The following is a transcript of Master Harriet Walter’s speech from her Bench Call, which took place on Tuesday 26 November 2024. 

Please bear with me:

“My father had a daughter loved a man, 

As it might be, perhaps, were I a woman,

 I should your Lordship”

Those words spoken publicly we believe for the first time in this room over 400 years ago by a boy pretending to be a girl dressed as a boy.

Ghosts

If there are ghosts and if my father and grandfather’s spirits were hovering over this occasion they would be busting with pride and saying “At last she came to something” 

My father was Called to the Bar in the 1930s, but along came the war, and he was diverted into the army. After the war, as a fluent Spanish speaker, he was rerouted again and spent four years in the British Diplomatic Delegation in Madrid. Despite these detours, he eventually worked as a legal advisor for a shipping company until he retired. That job never thrilled him. I think he would have had a lot more fun as a barrister, but he was a diffident man and more suited to working behind the scenes. 

Not so his daughter.

Here on my phone, I have a photo, grabbed from my father’s album, of 10-year-old me wearing my father’s barrister’s wig and gown, pointing an accusatory finger at the camera and trying to suppress a self-congratulatory giggle. It should have been obvious from that picture which branch of the somewhat related professions I was destined to pursue.

Now for my grandfather. I barely knew him as he was not of the cosy variety. Stiff-backed and stone deaf, he was a daunting figure to a child. But when I started to show a bit of academic talent at school, unbeknownst to me, he was cooking up plans for my future.

I only learnt of this on my 30th birthday, long after my grandfather’s death, and once I was well on the way in my career. Only then did my father feel he could show me the letter his father had written to him in 1967 – the year before he died. It was written in protest at the news that I wanted to be an actress. ‘Harriet has a good logical and adversarial brain and should go to university to study languages or law. All girls want to be actresses at some point or another. If you allow yourself to be diverted into the pursuit of this will-o’-the-wisp you will land yourself in endless trouble.’ He went on to say, ‘In these precarious times it is absolutely necessary for girls, both before and after marriage, to be able to earn some money’. That girls should go to university and earn their living was not a commonly held belief in the class I was born into, and it was all the more surprising coming from a Victorian nonagenarian. I have grown to respect his relatively enlightened attitude. I never really thought of acting as a means of earning money. It was simply a must-do vocation from the age of nine. 

But all was not lost, dear Grandfather. 

It has often been said that standing up in court and standing up on the stage are closely related. Actors get under the skin of someone and inhabit them, barristersget into their mindset and argue for them. We are both trained to advocate for someone who is not us.
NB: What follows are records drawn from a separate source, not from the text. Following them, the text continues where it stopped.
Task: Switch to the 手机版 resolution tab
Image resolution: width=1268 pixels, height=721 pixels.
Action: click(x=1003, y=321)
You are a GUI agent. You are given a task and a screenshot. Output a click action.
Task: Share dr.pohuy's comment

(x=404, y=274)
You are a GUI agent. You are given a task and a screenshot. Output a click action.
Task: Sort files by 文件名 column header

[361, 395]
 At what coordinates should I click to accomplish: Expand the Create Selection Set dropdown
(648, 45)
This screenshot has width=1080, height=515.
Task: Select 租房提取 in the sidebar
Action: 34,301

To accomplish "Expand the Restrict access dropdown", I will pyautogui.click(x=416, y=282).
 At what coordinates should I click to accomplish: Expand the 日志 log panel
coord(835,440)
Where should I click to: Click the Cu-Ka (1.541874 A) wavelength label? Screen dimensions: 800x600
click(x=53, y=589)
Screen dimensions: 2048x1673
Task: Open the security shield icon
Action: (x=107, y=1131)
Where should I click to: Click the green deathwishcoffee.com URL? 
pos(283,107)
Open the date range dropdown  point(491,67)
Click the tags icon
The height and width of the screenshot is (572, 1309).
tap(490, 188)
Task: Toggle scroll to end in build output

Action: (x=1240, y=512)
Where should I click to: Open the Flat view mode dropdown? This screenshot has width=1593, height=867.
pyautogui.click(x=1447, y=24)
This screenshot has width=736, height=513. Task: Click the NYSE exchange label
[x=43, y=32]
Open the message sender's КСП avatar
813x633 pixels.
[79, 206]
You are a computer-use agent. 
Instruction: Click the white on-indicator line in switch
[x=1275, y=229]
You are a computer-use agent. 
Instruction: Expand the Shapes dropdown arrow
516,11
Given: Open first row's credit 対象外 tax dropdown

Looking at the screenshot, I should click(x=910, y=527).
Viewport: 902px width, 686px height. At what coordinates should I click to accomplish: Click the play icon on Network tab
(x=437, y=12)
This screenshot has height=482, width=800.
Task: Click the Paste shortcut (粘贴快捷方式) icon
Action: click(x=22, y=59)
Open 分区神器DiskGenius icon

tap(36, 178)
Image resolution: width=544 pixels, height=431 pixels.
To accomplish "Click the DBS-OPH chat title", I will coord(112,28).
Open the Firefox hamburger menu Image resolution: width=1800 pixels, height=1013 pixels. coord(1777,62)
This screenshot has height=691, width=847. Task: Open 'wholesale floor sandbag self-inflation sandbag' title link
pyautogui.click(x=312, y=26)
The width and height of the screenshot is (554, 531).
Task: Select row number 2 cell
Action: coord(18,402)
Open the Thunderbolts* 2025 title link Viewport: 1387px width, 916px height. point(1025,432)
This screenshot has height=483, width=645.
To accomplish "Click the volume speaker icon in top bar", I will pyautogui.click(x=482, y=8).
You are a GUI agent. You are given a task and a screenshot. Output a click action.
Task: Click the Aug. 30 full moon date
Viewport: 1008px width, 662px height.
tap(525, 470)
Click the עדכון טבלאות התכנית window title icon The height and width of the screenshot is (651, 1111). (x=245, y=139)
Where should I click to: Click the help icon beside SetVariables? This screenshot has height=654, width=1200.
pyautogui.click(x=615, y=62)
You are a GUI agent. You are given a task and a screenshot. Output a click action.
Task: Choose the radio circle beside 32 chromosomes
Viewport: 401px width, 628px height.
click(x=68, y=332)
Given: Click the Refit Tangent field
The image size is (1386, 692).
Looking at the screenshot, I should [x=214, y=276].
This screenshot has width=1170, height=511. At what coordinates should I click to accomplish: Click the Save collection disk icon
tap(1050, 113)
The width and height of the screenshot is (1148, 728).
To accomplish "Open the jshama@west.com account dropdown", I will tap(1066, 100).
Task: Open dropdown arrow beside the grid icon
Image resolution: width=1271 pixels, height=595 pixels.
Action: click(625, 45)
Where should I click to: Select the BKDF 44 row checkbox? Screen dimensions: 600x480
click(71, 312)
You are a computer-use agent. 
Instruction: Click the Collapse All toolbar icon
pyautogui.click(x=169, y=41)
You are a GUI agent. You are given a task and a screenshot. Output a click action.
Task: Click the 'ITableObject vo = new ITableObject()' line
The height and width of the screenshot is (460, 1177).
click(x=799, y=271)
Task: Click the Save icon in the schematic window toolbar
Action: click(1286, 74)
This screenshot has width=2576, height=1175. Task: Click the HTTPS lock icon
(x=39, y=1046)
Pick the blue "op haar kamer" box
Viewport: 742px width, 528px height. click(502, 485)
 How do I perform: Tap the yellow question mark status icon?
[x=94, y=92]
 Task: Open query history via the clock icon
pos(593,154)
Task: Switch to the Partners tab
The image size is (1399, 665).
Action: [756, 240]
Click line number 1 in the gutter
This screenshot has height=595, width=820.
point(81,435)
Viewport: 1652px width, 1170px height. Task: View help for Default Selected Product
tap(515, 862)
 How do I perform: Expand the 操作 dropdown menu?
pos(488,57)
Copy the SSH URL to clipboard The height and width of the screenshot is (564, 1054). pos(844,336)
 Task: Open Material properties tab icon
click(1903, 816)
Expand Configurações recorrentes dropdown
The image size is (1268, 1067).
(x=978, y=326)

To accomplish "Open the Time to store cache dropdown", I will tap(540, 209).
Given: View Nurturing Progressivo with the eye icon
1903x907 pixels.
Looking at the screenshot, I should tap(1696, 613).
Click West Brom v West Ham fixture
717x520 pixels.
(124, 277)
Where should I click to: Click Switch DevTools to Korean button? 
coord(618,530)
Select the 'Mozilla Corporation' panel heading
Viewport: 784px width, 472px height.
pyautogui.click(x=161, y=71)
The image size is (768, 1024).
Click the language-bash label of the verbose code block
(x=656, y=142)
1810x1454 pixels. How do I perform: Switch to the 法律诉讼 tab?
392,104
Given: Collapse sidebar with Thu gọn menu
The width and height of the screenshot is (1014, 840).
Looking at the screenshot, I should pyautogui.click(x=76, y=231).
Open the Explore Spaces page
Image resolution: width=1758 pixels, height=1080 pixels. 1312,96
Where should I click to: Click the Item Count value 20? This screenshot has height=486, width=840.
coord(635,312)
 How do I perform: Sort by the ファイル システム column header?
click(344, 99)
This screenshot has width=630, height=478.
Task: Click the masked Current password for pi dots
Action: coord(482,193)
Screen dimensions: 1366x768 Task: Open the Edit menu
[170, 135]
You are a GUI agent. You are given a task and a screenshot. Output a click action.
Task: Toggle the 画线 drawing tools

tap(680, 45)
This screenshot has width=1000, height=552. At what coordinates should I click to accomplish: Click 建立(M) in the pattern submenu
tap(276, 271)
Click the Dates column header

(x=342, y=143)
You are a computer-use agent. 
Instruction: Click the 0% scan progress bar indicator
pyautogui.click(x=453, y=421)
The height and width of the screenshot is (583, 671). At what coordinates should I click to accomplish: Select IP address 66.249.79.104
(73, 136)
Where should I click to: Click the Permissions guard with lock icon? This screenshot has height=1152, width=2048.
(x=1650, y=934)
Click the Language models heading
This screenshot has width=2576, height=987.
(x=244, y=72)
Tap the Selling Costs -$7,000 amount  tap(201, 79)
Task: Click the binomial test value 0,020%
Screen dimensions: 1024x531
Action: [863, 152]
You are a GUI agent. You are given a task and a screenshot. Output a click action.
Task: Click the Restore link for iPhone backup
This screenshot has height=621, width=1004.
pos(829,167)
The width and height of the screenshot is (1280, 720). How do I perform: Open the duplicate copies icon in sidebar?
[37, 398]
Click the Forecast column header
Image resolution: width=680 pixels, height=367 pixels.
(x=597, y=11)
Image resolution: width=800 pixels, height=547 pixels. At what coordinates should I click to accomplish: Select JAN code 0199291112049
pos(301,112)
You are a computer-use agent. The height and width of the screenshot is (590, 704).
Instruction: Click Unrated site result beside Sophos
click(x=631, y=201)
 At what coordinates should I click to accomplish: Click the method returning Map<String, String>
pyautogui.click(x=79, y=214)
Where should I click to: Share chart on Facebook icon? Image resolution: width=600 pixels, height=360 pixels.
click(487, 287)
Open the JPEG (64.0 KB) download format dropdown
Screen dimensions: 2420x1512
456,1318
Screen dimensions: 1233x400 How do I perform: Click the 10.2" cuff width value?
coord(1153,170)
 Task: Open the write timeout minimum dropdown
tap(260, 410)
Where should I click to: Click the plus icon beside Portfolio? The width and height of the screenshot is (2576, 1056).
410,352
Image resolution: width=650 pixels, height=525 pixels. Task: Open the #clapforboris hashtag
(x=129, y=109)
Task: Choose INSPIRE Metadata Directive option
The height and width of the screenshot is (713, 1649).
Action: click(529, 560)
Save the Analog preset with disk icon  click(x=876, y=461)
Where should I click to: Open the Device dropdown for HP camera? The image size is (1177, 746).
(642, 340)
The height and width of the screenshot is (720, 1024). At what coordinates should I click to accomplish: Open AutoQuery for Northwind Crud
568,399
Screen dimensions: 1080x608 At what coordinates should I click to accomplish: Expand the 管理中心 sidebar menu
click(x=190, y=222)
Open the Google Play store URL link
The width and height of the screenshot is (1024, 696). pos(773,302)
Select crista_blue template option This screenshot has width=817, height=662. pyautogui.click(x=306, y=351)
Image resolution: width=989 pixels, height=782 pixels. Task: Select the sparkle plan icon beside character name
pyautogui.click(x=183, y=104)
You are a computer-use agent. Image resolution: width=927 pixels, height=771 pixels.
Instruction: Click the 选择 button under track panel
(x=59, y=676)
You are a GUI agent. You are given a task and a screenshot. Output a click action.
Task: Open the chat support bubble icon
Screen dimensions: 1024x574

At best, that should make us among the most intuitive, empathetic, and broad-minded people in society. Both of us have been exposed to and become familiar with those two sides of the coin – the criminal and the creative mind. 

Now to that other ghost. In some sense Shakespeare has been my university and my legal training. A young director was rehearsing some students in ‘The Merchant of Venice’, and she asked me, ‘how do I get them to lose their fear of heightened poetic language and make it sound natural?’ Ay, that is thequestion… And after watching the production the answer became clear. ‘Tell them to focus on the argument’ I said. They will find that all the heightened poetic language works in the service of the argument. Shakespeare learned rhetoric at school and – from Portia to Hamlet to Bottom and Lancelot Gobbo, his characters in soliloquy pose a question, wrestle with the answer and arrive at a conclusion. It is the argument that fuels the passion and the need to communicate, and a good argument demands good listening, a broad mind and truthful observation. I wish all of us in this room success with these qualities that are so greatly needed in these times. 

Thank you for this truly affirming honour. Again, in the words of the Bard, ‘I shall study deserving’.


Harriet Walter is a London-born actor working in theatre, film, television and radio. She is also the author of five books.

Television credits include Succession, Killing Eve, Belgravia, and The Crown.

Films include The Last Duel, Herself, Rocketman, The Sense of an Ending, Sense and Sensibility, Young Victoria, Atonement and Louis Malle’s Milou en Mai.

On stage she is best known for her Shakespearean work, from Viola and Ophelia to Beatrice, Lady Macbeth and Cleopatra and also the usually male roles of Brutus, Henry IV and Prospero for the Donmar all-female trilogy set in a women’s prison.